Sunday, July 09, 2006


Dangerous To Be 1/16th Japanese, 65 Years Ago

When we think of “blood,” as in white blood, black blood, Indian blood, and some of the bizarre results of “blood quantum,” it gets dirtier and dirtier. The whole thing is shameful. In the old south there were octaroons and quadroons and god knows what else: all labels for people who had African-American ancestors. None of them were considered “white” in the least: the determinations were made by the black ancestors. A person wasn’t “white” if they had any noticible black relations. The corollary, that a person wasn’t black if they had any degree of white blood, was never applied or used.

This idiocy is still perpetuated by the “blood quantum” requirement of many American Indian nations: the fraction—1/1, 1/2, 1/4, 1/8, etc.—of ancestry that happens to be Indians. Is it racist? You bet. Did the Indians come up with it? Not on your life. The Euro-American powers-that-be created this.

The last really egregious time this sort of race-counting was used was during World War Two, with peope of Japanese descent. People were considered dangerous if they had, hold your breath, 1/16th Japanese heritage. One sixteenth. That was enough to get them thrown into prison camps—which is exactly what they were—during the war. One sixteenth.

And we think the Nazis were fanatical about race.

Former WWII Japanese detainees make pilgrimage to Idaho camp site
7/8/2006, 1:45 p.m.
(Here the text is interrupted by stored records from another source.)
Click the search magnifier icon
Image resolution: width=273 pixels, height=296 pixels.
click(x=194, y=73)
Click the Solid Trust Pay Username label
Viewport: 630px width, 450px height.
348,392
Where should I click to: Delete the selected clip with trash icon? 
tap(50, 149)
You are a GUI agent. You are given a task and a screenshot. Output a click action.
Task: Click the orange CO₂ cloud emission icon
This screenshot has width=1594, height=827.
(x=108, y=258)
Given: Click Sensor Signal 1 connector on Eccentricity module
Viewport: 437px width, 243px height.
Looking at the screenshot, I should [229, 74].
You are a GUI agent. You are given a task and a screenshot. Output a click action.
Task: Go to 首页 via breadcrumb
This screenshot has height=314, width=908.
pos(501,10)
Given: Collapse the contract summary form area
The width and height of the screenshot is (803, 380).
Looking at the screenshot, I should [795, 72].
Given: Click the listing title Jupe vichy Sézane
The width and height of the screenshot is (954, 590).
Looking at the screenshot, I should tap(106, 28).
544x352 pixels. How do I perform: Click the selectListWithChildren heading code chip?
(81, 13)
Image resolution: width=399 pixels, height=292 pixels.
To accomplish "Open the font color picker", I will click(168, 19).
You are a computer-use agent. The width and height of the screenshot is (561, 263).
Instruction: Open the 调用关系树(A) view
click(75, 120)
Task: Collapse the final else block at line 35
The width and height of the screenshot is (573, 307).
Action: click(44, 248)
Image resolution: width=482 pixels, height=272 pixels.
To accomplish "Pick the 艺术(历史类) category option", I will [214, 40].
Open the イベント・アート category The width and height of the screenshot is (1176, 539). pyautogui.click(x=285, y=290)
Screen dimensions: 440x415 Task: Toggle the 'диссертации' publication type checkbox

PT
The Associated Press

(AP) — HUNT, Idaho — Tomi Okano was six years old when she and her family were forced by the federal government to leave their Oregon home in 1942 and sent to a World War II detention camp for Japanese Americans in the southern Idaho desert.

More than 60 years later, she has few vivid memories of this place, save one.

"I remember the fence," Okano said Saturday as she walked past the remnants of an entry checkpoint to the former 33,000-acre Minidoka Relocation Center compound. "I remember thinking, 'If I could just go over that fence and over those mountains, there would be the ocean and I would be home.'"

Okano, of Seattle, was one of about 100 former detainees and their families who made a pilgrimage from Seattle and Portland, Ore., to the Idaho camp now designated the Minidoka Internment National Monument. The National Park Service hosted the visit to discuss with former internees its plans to develop a 73-acre parcel set aside in 2001 by President Clinton into an educational exhibit focusing on civil rights and the wartime experience of Japanese Americans.

Minidoka was one of 10 detention camps operated between 1942 and 1946 by the federal government in the western U.S. and Arkansas. The camps held thousands of West Coast residents who were deemed a security risk because they had at least 1/16 Japanese ancestry. The forced removal of Japanese Americans from the coastal "military exclusion area" was ordered by President Franklin Roosevelt two months after the Japanese Navy's Dec. 7, 1941, surprise attack on the U.S. fleet's Pearl Harbor base.

Minidoka residents lived in dozens of tarpaper covered barracks and worked on irrigation projects and farms. Today, only a handful of original structures remain.

"This was the site of some very dark days in our nation's history," Sen. Mike Crapo, R-Idaho, said. "The incarceration of almost 10,000 Japanese American citizens here at Minidoka represents a blight on the otherwise bright record of respect for human rights that our nation strives to uphold and promote."

The Park Service's new management plan for Minidoka released in June recommends Congress remove the word "internment" from the monument title because the agency says it means imprisonment of enemy aliens during wartime and does not accurately describe the government's detention of U.S. citizens simply because of their ancestry.

It also proposes converting a still-standing camp warehouse into a visitor center, reconstructing military guard towers, and restoring barracks to authentically replicate the incarceration conditions at the camp. The agency is working with various historical societies to preserve the memories of the surviving Minidoka detainees, a task complicated by a cultural inclination to remain silent about the experience.

"Dad never talked about it," said Larry Matsuda, a Seattle University professor who was born at Minidoka in 1945. "That was the noble thing to do."

For other families like Tomi Okano's, discussing their years at Minidoka was just too painful.

"My mother was sick when we were sent here and she died here when I was eight," says Okano, whose maiden name is Kusachi. "Many of us, I think we have just blocked those memories out."